What needs to be done: Return each line of the listing below, unchanged, and omit the images.

Data for processing:
===

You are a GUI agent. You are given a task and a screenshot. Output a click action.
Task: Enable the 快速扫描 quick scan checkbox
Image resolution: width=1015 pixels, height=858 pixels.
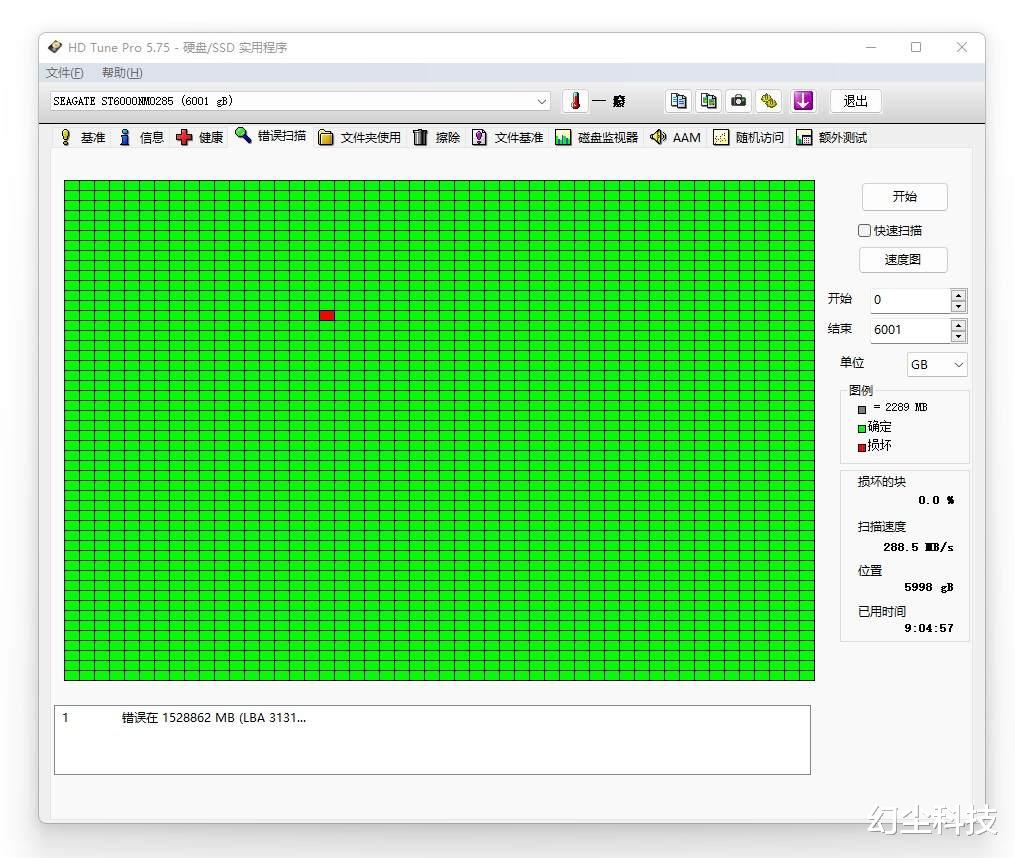[x=865, y=231]
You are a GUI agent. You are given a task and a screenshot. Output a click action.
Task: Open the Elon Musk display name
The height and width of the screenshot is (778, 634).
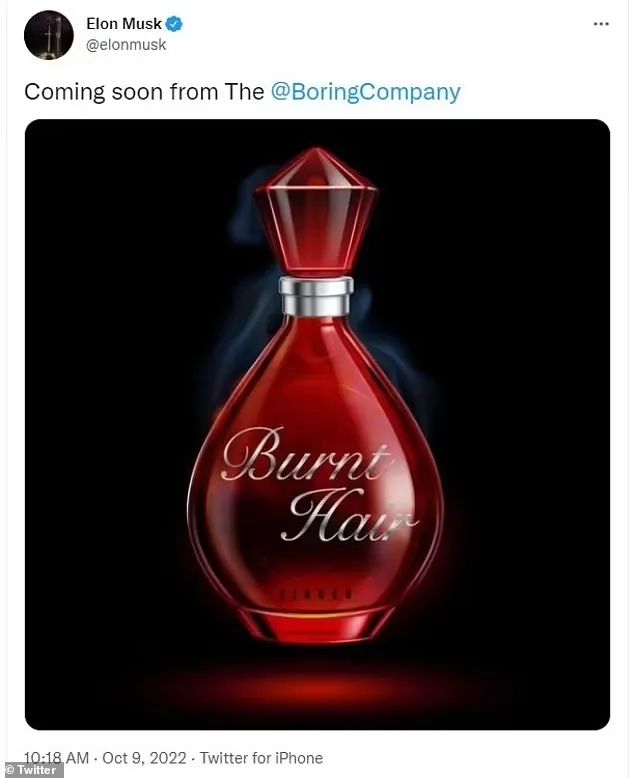click(124, 23)
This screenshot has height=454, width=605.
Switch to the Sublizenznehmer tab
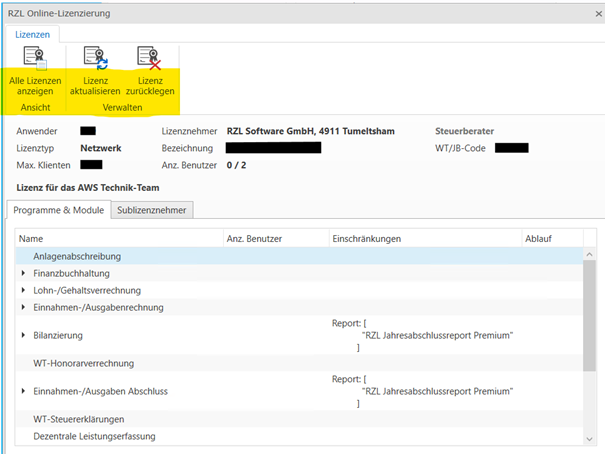pyautogui.click(x=152, y=209)
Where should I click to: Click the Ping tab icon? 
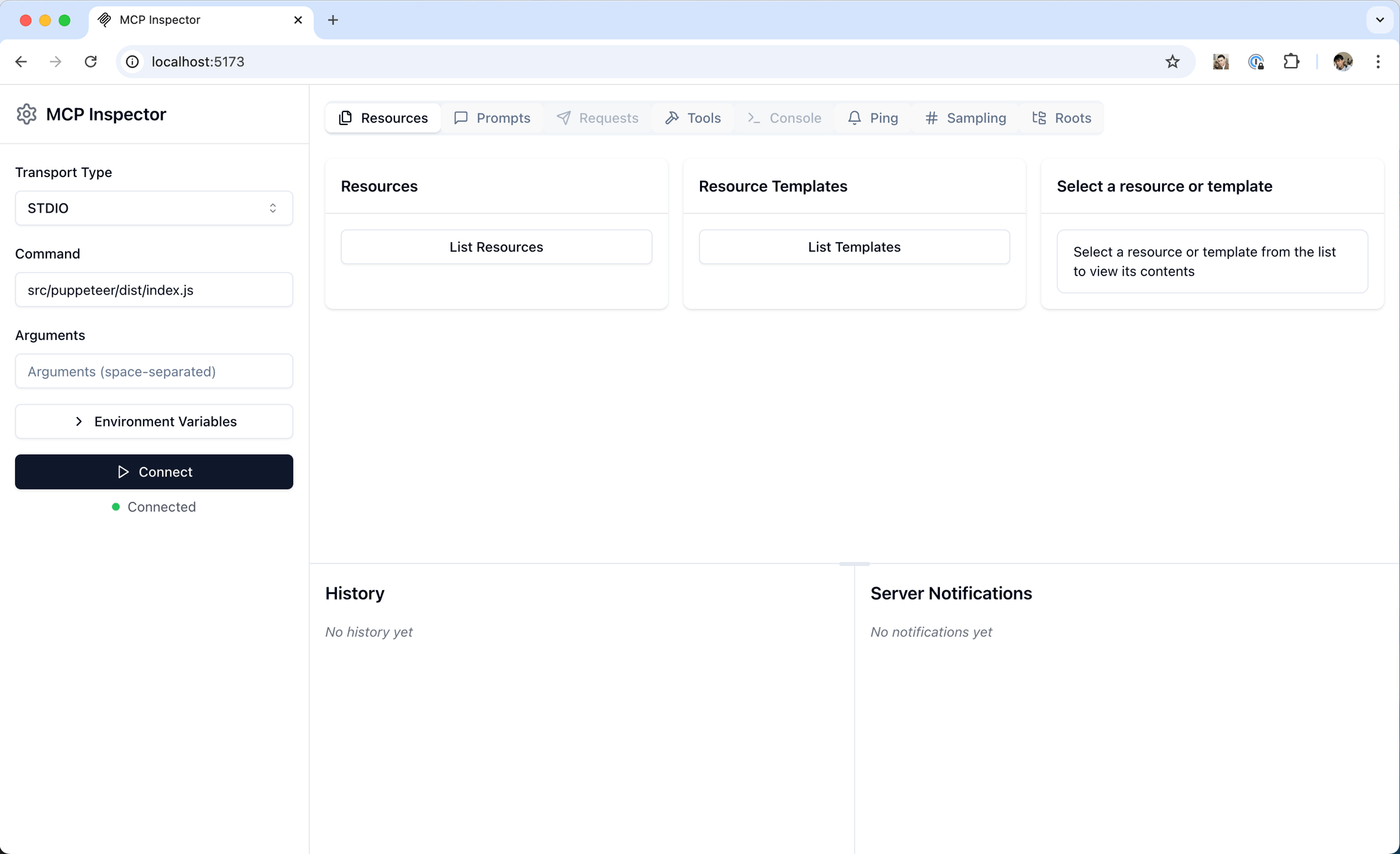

===

Written answer:
You are a GUI agent. You are given a task and a screenshot. Output a click action.
Task: Enable the 快速扫描 quick scan checkbox
Image resolution: width=1015 pixels, height=858 pixels.
[x=865, y=231]
You are a GUI agent. You are given a task and a screenshot. Output a click action.
Task: Open the Elon Musk display name
The height and width of the screenshot is (778, 634).
click(124, 23)
This screenshot has height=454, width=605.
Switch to the Sublizenznehmer tab
pyautogui.click(x=152, y=209)
Where should I click to: Click the Ping tab icon? 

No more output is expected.